WORK
UI DESIGN · 2025

Albers

What if 'interaction of color' was taken literally?

Albers
OVERVIEW

ALBERS is a macOS color theory tool that started as a class assignment — an exploration of color harmonies and the interaction of colors — and grew into something larger over spring break. Named after Josef Albers, the app isolates perceptual color phenomena like simultaneous contrast, the Bezold effect, and optical mixing, and makes each one directly manipulable in real time. The premise came from a simple reinterpretation: as a UX design major, when the brief said 'interaction of colors,' I took the word interaction literally.

MY ROLE

Sole designer and developer — concept, UX and UI design in Figma, and implementation via vibe coding using Claude Code in terminal and Codex.

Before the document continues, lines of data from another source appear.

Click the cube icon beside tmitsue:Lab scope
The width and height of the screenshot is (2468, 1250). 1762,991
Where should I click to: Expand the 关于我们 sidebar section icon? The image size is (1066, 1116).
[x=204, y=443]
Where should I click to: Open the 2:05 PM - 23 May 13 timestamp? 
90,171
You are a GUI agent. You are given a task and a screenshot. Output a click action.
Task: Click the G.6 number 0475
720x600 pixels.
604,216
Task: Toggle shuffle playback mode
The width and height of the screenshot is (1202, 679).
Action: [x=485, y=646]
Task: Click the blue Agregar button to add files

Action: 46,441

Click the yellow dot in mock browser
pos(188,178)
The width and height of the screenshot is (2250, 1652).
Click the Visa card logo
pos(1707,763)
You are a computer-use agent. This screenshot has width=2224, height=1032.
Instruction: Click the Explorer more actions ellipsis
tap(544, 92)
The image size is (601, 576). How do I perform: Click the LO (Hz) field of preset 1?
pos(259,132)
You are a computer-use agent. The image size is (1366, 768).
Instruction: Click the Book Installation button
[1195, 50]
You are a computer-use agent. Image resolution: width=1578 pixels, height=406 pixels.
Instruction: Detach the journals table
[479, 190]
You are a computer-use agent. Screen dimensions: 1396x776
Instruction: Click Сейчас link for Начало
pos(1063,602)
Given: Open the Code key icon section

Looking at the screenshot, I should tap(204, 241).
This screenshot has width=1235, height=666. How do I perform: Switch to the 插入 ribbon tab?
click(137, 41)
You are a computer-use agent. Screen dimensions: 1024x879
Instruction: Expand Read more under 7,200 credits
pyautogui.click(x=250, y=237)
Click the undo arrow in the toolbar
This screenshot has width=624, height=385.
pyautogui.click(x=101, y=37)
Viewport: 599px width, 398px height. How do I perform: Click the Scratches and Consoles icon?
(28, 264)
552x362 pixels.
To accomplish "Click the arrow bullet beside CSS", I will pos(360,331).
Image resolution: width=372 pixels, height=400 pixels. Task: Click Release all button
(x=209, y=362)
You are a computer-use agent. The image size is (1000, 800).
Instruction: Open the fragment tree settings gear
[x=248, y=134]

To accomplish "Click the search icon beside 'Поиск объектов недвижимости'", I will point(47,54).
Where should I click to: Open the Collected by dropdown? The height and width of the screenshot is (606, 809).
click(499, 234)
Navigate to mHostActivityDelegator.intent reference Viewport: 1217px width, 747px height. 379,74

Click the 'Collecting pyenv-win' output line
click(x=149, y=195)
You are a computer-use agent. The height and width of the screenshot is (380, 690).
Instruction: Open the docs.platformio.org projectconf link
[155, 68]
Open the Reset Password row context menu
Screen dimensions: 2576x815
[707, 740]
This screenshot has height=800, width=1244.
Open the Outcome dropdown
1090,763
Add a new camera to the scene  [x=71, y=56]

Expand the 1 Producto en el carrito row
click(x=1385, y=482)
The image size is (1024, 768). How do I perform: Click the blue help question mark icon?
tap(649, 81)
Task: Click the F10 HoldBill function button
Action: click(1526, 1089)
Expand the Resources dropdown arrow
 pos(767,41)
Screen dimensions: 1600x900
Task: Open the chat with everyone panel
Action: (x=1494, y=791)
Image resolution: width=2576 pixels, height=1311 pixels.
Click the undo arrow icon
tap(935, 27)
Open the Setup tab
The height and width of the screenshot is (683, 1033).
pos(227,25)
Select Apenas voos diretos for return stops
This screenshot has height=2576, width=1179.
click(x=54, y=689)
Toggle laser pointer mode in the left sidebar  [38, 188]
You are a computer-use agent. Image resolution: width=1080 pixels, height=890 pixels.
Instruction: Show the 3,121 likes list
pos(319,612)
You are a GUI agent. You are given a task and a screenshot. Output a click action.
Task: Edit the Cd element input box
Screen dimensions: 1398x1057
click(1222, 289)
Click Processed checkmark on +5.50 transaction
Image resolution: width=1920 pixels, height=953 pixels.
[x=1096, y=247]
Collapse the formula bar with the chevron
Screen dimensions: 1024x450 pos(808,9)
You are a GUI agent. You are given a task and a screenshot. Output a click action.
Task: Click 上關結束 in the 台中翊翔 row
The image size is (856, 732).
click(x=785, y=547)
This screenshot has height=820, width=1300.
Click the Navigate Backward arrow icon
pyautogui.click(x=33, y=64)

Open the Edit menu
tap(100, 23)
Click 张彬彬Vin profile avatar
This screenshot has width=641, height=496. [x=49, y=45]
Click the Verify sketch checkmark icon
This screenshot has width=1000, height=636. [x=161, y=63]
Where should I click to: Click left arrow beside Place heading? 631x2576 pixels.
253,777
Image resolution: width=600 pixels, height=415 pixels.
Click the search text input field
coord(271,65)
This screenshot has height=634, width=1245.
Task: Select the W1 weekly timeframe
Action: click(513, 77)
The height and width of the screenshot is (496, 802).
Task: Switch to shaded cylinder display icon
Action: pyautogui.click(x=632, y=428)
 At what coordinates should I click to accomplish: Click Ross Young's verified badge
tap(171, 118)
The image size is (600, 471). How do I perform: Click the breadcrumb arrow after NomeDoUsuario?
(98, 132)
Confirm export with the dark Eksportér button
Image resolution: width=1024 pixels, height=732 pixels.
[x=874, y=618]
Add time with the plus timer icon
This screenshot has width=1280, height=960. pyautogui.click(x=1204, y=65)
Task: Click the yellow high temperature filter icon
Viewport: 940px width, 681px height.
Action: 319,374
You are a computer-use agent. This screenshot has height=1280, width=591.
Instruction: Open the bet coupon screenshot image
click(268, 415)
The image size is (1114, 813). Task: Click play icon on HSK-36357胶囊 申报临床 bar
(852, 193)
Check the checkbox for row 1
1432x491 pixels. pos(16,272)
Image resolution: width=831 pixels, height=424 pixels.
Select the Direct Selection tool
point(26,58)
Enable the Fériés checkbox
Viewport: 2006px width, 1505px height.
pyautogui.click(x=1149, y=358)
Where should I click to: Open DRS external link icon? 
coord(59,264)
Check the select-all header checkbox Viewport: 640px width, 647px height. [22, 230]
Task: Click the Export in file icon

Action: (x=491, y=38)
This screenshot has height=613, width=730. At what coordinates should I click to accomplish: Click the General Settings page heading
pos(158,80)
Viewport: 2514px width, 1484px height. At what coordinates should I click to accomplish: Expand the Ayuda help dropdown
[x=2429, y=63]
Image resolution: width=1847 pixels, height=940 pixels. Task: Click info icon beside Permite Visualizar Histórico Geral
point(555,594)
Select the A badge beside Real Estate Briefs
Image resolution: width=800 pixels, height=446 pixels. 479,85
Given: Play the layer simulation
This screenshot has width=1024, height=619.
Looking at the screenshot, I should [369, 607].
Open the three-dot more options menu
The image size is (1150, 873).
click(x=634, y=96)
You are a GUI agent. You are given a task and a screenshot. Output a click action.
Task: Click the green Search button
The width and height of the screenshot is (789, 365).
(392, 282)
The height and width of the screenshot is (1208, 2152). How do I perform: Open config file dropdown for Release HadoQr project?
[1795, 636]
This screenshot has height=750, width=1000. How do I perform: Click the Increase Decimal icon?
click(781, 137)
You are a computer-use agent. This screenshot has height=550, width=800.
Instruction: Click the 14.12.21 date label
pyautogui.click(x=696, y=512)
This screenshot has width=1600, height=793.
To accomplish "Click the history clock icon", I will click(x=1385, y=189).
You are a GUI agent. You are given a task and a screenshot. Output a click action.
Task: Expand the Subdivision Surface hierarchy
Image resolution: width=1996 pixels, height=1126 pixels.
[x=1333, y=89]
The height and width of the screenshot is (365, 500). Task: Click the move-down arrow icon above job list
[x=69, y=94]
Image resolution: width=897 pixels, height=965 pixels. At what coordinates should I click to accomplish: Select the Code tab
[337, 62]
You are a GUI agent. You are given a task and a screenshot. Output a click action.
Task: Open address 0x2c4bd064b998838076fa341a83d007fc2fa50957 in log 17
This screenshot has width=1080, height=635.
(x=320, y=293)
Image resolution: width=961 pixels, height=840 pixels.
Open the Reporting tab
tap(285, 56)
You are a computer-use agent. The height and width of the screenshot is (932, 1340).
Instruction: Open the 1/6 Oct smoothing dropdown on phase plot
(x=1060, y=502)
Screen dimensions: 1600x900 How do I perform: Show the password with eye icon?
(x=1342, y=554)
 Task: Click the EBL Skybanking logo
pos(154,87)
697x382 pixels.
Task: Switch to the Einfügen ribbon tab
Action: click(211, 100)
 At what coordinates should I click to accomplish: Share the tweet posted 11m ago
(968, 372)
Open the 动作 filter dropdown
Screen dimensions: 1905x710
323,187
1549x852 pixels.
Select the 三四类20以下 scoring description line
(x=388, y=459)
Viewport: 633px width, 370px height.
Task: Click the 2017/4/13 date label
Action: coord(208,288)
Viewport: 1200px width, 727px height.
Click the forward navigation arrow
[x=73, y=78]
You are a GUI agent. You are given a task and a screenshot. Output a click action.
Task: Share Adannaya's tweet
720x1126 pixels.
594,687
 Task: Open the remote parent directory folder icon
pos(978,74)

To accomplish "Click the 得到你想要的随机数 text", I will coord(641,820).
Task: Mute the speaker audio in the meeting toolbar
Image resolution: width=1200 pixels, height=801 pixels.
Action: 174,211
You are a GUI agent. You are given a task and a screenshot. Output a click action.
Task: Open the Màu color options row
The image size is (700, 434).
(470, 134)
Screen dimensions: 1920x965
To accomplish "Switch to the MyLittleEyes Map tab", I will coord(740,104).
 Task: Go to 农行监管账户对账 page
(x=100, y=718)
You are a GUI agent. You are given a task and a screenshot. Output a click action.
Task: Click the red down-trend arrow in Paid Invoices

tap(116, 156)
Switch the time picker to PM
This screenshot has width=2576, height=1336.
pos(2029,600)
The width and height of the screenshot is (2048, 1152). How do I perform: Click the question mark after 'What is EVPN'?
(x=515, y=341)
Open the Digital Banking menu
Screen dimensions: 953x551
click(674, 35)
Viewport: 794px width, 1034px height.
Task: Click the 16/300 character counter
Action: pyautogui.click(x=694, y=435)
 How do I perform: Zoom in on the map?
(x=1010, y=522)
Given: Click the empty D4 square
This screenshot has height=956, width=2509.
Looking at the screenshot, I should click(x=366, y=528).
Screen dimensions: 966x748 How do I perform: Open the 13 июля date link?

SwiftUIAppKitFigmaClaude CodeVibe CodingmacOS
PROCESS_

RESEARCH_

The assignment asked us to explore color harmonies and how colors interact. Most responses went in a visual or editorial direction — mood boards, painted studies, illustrated systems. Being a UX major, I kept returning to the word 'interaction.' Albers's own argument is that color has no fixed identity; it shifts entirely based on context. That felt like a UI problem as much as an art one. The initial version was deliberately basic — proof of concept more than product.

Research

IDEATION_

The assignment submission was lean: a working prototype that let users manipulate a color phenomenon directly rather than observe a static diagram. Spring break became the space to push it further — adding more modes, tightening the interaction model, and developing a real visual identity for the interface. The amber terminal HUD aesthetic emerged from a current design obsession: instrument interfaces that feel like they measure something, rather than creative tools that feel like they make something.

Ideation 1
Ideation 2

KEY DECISIONS_

The biggest decision was the development process. Rather than writing SwiftUI from scratch traditionally, I used vibe coding — working with Claude Code in terminal and Codex to move fast between design intent and working code. This changed the design process significantly: Figma was used for visual direction and layout, but iteration happened directly in the app, with AI handling implementation while I focused on what the interaction should feel like. It made the gap between design and build much smaller than it would have been otherwise.

SOLUTION_

A nine-mode macOS application where each mode isolates one perceptual color phenomenon and gives the user real-time controls to manipulate it. The amber HUD aesthetic frames the app as an instrument of observation rather than a creative canvas. Built in SwiftUI with AppKit, targeting macOS 13+.

Solution
Solution 1
Solution 2

REFLECTION_

ALBERS was the first project where the design process itself was the discovery. Vibe coding is genuinely a different way of working — faster in some places, disorienting in others. It pushed me to be more precise about design intent upfront, because the AI needs clarity to move in the right direction. The HUD aesthetic also taught me something: constraint as identity. When an interface commits fully to one visual language, every decision becomes easier. I'd like to eventually publish it — there's a version of ALBERS that lives on the Mac App Store as a genuine teaching tool.